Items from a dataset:
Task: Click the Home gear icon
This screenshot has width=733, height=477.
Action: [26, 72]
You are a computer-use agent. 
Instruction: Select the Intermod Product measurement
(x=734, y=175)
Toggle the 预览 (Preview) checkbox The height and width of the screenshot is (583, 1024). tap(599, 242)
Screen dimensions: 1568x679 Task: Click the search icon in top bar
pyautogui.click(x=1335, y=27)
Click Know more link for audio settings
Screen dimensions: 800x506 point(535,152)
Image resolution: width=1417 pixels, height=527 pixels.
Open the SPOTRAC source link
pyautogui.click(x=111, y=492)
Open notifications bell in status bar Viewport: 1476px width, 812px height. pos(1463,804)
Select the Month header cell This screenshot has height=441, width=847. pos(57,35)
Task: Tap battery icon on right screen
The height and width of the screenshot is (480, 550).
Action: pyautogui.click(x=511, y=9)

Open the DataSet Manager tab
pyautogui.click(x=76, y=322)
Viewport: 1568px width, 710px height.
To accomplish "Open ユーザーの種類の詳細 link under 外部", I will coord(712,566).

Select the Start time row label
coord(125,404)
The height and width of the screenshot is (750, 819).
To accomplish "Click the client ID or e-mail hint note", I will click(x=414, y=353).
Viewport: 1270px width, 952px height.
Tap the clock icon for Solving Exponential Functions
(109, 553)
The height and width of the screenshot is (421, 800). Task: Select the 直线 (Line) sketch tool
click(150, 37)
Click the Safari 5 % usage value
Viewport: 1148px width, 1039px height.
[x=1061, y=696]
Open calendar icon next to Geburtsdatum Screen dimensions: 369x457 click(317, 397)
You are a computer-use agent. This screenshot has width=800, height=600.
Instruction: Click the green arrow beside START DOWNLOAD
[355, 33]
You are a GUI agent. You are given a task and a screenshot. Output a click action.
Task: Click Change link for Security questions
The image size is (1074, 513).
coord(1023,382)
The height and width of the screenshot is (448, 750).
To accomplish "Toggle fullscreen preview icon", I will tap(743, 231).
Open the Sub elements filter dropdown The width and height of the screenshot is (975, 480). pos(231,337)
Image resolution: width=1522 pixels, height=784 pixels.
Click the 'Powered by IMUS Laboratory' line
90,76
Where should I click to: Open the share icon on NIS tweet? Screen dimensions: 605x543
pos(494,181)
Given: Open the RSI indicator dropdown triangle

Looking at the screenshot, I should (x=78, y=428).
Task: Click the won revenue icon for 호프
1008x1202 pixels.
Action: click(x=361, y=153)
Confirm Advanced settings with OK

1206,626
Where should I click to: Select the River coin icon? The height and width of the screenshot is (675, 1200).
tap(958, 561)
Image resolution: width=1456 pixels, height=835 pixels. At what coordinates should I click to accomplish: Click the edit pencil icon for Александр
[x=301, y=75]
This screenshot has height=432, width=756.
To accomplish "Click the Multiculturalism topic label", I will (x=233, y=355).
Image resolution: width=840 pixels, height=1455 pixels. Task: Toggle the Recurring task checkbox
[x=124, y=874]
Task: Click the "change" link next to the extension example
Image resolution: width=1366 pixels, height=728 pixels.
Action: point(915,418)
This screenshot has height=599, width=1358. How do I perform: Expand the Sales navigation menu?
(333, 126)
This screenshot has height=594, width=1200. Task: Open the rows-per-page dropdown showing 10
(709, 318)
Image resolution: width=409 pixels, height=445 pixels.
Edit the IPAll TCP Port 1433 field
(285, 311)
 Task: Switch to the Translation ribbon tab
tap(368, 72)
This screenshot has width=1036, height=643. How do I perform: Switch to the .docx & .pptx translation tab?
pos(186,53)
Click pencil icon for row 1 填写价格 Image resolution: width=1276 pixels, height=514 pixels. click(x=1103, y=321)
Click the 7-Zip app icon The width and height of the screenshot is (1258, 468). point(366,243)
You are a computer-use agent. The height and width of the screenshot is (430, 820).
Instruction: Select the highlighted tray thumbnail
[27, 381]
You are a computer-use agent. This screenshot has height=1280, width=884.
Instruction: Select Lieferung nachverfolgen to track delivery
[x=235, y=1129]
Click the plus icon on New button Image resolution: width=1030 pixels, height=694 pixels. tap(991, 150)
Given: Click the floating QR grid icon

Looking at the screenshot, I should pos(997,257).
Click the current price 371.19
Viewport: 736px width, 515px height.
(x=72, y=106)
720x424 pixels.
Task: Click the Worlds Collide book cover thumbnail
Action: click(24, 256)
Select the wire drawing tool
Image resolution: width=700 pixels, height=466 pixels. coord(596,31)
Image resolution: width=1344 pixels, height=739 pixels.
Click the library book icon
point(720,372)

## Requirement
Word for word, please print every line from the beginning of the records to the line bearing "Toggle the 预览", counting both ends and stopping there.

## Expected answer
Task: Click the Home gear icon
This screenshot has width=733, height=477.
Action: [26, 72]
You are a computer-use agent. 
Instruction: Select the Intermod Product measurement
(x=734, y=175)
Toggle the 预览 (Preview) checkbox The height and width of the screenshot is (583, 1024). tap(599, 242)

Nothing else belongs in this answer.